Messing with adding an option to enable typha because it is totally unnecessary for toolsbeta (and we might need another node just to deploy it there).
Mentioned in SAL (#wikimedia-cloud) [2020-05-12T18:35:41Z] <bstorm_> upgraded to using typha and rolled back to not doing so -- no affect on existing network T250863
Change 596012 had a related patch set uploaded (by Bstorm; owner: Bstorm):
[operations/puppet@production] toolforge-kubeadm: calico upgrade changes
@aborrero I *think* this will mean we won't need to worry about the iptables fixup anymore once this is the standard in Toolforge, right?
To be on the safe side we would need to make another round of testing:
- calico/felix. Probably needs FELIX_IPTABLESBACKEND=NFT
- docker: make sure it plays well with iptables-nft
- kube-proxy: make sure it plays well with iptables-nft
If we could validate all these, I would be confident on dropping the workaround.

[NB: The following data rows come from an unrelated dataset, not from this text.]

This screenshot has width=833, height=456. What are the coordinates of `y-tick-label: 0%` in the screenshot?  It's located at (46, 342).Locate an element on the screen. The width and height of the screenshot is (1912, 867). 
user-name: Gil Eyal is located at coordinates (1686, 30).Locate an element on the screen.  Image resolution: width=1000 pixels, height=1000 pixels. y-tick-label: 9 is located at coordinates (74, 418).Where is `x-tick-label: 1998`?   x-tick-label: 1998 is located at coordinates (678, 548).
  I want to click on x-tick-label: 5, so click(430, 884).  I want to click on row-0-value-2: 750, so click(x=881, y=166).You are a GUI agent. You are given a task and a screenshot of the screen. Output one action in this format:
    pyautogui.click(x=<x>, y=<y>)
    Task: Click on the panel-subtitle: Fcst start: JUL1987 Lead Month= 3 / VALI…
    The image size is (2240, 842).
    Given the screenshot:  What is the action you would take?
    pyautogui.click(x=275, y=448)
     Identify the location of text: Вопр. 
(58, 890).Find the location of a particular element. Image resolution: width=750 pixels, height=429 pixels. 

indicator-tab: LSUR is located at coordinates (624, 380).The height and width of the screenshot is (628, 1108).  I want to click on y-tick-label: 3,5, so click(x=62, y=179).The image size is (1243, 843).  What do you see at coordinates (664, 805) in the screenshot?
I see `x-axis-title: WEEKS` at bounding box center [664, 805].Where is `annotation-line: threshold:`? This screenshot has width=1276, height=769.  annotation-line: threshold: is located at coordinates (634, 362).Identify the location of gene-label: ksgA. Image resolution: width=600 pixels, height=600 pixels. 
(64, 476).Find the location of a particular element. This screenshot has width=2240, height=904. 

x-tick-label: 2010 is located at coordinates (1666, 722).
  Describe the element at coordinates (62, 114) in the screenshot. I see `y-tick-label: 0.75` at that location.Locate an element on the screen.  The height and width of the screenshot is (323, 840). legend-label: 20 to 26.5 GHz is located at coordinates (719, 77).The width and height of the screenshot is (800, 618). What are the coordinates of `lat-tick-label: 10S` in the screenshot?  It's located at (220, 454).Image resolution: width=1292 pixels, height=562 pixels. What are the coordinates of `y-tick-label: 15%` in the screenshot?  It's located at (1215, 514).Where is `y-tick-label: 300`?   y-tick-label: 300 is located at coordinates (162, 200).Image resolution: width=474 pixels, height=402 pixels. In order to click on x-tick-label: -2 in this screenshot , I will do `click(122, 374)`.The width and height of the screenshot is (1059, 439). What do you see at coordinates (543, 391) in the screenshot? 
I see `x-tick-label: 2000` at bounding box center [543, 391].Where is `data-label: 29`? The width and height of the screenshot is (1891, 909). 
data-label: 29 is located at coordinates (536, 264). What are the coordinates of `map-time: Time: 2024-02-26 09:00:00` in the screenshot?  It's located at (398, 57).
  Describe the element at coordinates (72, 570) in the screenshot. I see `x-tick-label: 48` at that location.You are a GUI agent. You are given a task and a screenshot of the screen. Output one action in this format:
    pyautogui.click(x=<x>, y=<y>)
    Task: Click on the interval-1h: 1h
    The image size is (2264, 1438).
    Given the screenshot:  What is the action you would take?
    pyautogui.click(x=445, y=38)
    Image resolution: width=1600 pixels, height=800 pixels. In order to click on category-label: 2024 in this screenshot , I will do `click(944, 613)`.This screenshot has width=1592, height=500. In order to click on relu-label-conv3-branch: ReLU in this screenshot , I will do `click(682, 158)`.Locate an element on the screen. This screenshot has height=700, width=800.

On the other hand, our workaround (using iptables-legacy) is pretty harmless at least in this Buster release cycle. It may make more sense resource-wise to just keep using iptables-legacy for now?
There is technical debt here, but it should be primarily addressed by the upstream projects I mentioned.
Also, a side note, if we eventually start playing with IPv6 seriously we will need kube-proxy in ipvs mode, and all this stuff will change.
Oh yeah! I don't mean right away. That would likely break things. Good notes on what to change, too.
Also, a side note, if we eventually start playing with IPv6 seriously we will need kube-proxy in ipvs mode, and all this stuff will change.
Heh, fair! We might not even want to think about it until then, in that case.
Change 596012 merged by Bstorm:
[operations/puppet@production] toolforge-kubeadm: calico upgrade changes
Mentioned in SAL (#wikimedia-cloud) [2020-05-13T18:10:21Z] <bstorm_> set "profile::toolforge::k8s::typha_enabled: true" in tools project for calico upgrade T250863
Mentioned in SAL (#wikimedia-cloud) [2020-05-13T18:14:15Z] <bstorm_> upgrading calico to 3.14.0 with typha enabled in Toolforge K8s T250863
So far it looks good! 3 typha pods are stable and the calico-node pods are stable as they come up.
Better yet, the 3 typha pods scheduled on separate nodes:
root@tools-k8s-control-1:~# kubectl -n kube-system get pods calico-typha-5cb967996c-j2klg -o wide NAME READY STATUS RESTARTS AGE IP NODE NOMINATED NODE READINESS GATES calico-typha-5cb967996c-j2klg 1/1 Running 0 9m27s 172.16.1.87 tools-k8s-worker-40 <none> <none> root@tools-k8s-control-1:~# kubectl -n kube-system get pods calico-typha-5cb967996c-xdkb4 -o wide NAME READY STATUS RESTARTS AGE IP NODE NOMINATED NODE READINESS GATES calico-typha-5cb967996c-xdkb4 1/1 Running 0 9m42s 172.16.1.70 tools-k8s-worker-41 <none> <none> root@tools-k8s-control-1:~# kubectl -n kube-system get pods calico-typha-5cb967996c-xzb6f -o wide NAME READY STATUS RESTARTS AGE IP NODE NOMINATED NODE READINESS GATES calico-typha-5cb967996c-xzb6f 1/1 Running 0 9m59s 172.16.1.170 tools-k8s-worker-56 <none> <none>
Upgrade is complete. Overall difference in load is not easy to see because there are normally spikes here and there on the control plane. We'll have to observe over a longer period to see if typha makes a difference. It likely will make a difference as we grow more than anything.